Mais remarquons d'abord que nul ne peut avoir par lui-même l'amour divin, et que c'est Dieu seul qui le donne. Si Dieu nous a montré tant de bonté, dit saint Jean, ce n'est point à cause de notre amour pour lui, mais a cause de son amour pour nous. Car l'amour que Dieu a pour nous n'est point l'effet de l'amour que nous avons pour lui, mais l'amour que nous avons pour Dieu est l'effet de l'amour qu'il a pour nous. Ajoutons que, bien que tous les dons viennent du Père des lumières, celui de l'amour divin est supérieur à tous les autres. On peut posséder tous les autres dons sans posséder l'amour divin et le Saint-Esprit; mais le Saint-Esprit est inséparable de l'amour divin, et il est impossible de posséder l'un sans posséder aussi l'antre. L'amour divin, dit l'Apôtre, a pénétré dans nos cœurs avec le Saint-Esprit qui nous a été donné. Il n'en est pas de même des autres dons. On peut, je le répète, posséder le don des langues, le don de la science, le don de prophétie, sans posséder le Saint- Esprit, sans posséder l'amour divin. Bien que l'amour divin soit un don de Dieu et le plus grand de tous, nous devons, pour le posséder, disposer notre cœur à le recevoir et à le garder.

 

 Deux choses sont principalement nécessaires pour obtenir l'amour divin.

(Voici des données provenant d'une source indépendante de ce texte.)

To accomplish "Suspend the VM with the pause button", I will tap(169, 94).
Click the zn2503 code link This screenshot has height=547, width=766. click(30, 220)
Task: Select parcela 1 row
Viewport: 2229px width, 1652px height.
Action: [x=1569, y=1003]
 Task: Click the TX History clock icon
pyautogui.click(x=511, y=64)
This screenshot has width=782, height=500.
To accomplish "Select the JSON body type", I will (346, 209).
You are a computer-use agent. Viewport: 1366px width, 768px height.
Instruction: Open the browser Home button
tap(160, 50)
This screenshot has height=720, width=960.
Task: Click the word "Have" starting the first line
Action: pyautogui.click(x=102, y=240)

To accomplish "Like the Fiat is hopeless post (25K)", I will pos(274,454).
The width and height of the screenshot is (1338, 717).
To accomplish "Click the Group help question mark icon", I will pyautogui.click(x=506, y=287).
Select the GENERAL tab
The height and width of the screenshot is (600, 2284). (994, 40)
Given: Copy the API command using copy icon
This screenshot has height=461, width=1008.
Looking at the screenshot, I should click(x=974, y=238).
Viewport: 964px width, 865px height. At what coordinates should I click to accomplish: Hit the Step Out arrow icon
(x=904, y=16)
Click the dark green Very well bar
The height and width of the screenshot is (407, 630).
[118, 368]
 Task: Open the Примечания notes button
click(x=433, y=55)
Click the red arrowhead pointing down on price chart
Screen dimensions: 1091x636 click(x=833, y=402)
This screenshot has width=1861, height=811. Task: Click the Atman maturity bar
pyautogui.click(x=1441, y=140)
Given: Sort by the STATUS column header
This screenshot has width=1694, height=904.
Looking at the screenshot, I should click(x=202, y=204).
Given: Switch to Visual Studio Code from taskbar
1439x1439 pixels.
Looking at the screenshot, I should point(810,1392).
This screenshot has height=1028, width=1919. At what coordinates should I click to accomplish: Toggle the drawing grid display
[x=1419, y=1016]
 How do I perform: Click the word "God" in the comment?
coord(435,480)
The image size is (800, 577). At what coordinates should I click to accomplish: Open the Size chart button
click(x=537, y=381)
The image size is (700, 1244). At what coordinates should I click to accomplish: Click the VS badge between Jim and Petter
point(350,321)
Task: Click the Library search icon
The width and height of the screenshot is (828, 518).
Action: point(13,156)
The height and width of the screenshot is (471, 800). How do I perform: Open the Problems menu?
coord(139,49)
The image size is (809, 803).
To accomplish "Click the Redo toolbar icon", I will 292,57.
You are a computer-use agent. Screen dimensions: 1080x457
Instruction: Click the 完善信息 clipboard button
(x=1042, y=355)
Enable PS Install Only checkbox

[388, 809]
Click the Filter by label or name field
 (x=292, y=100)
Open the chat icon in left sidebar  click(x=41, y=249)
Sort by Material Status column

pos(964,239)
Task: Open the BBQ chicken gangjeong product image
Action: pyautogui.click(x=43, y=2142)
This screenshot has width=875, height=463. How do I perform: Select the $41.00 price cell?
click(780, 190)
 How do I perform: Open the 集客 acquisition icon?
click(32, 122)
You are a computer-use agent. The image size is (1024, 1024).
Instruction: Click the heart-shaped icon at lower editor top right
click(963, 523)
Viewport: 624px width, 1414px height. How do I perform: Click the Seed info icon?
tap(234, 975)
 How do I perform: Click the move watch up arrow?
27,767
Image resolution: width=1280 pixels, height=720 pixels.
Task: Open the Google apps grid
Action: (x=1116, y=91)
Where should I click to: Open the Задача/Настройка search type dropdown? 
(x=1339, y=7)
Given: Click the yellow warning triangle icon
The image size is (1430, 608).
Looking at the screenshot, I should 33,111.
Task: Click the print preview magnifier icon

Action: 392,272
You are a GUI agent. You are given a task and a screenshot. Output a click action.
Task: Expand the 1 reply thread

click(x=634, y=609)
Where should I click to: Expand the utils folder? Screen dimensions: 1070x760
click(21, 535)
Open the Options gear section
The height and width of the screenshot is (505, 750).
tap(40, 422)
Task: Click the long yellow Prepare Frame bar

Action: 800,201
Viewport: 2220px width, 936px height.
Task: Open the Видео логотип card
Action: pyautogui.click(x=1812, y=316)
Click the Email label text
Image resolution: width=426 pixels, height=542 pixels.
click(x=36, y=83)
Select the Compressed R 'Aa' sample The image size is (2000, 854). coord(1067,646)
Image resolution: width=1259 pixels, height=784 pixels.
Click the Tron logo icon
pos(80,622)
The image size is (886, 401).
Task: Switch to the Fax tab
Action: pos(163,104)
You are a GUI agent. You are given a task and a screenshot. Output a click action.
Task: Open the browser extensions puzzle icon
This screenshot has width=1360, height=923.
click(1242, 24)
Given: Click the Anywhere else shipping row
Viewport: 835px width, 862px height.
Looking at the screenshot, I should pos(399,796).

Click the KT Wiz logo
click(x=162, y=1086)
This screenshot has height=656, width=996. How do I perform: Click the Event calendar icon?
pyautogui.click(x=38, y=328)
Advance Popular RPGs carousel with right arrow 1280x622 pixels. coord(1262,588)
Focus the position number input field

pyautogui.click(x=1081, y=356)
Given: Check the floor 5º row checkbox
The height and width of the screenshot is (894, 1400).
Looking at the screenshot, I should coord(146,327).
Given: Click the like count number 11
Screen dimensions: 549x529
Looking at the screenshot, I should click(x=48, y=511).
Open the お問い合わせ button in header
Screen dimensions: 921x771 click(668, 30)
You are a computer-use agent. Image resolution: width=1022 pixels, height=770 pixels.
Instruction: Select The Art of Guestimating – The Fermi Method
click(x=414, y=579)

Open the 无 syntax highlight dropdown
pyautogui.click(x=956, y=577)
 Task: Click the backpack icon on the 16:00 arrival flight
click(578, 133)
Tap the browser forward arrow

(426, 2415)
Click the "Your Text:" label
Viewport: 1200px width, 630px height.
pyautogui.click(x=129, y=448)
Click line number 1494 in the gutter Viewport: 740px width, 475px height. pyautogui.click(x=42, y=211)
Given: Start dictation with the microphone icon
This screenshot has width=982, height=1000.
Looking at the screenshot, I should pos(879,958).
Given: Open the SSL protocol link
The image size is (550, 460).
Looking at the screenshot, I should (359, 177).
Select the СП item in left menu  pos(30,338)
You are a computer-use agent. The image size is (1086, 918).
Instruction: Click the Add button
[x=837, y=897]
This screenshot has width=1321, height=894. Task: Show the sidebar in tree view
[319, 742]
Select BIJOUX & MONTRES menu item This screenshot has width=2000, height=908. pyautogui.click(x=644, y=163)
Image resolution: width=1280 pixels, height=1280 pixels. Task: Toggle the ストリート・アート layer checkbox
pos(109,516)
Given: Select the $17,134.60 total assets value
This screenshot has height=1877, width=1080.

w Il faut d'abord entendre avec assiduité la parole de Dieu. La manière dont naissent les affections terrestres est une preuve de cette vérité. Quand nous entendons dire du bien d'une personne, ne sommes-nous pas portés à l'aimer ? C'est ainsi qu'en entendant la parole de Dieu, notre cœur s'enflamme d'amour pour lui. Seigneur, s'écrie le roi prophète, votre parole est de feu, et elle enflamme d'amour ce cœur qui vous est dévoué. La parole du Seigneur, dit-il encore, enflamma le cœur de Joseph. Ces deux disciples de Jésus, qui avaient rencontré leur maître après sa résurrection, se disaient l'un à l'autre, tout brûlants de l'amour divin : Notre cœur ne s'enflammait-il pas dans notre poitrine, tandis qu'il nous parlait en chemin et nous expliquait les Écritures ! Nous lisons, dans les actes des Apôtres, que, Simon Pierre prêchant l'Évangile à Césarée, le Saint-Esprit descendit sur tous ceux qui écoutaient la parole divine. N'arrive-t-il pas souvent que la prédication amollit les cœurs les plus durs, et leur inspiré tout à-coup l'amour divin ?

 w Pour obtenir l'amour divin, il faut, en second lieu, entretenir sans cesse son esprit de bonnes pensées. Mon cœur s'enflamme au milieu de ses méditations pieuses, dit le Psalmiste. Si vous voulez obtenir l'amour divin, occupez-vous de pieuses méditations. Il serait bien insensible, celui qui, eu songeant aux bienfaits du Seigneur, aux périls qu'il a évités, à la béatitude qui lui est promise, ne s'enflammerait pas d'amour pour Dieu, Il a le cœur bien dur celui qui, s'il n'aime pas le premier, ne paie pas au moins de retour l'amour qu'on a pour lui. On peut dire, en général, que les mauvaises pensées détruisent l'amour divin, et que les bonnes le font naître, le nourrissent, et veillent à sa conservation. Ôtez, dit le Seigneur, ôtez de devant mes yeux vos mauvaises pensées. - Les mauvaises pensées, dit Salomon, éloignent de Dieu.

 

Deux conditions principales sont nécessaires à l'accroissement de l'amour divin.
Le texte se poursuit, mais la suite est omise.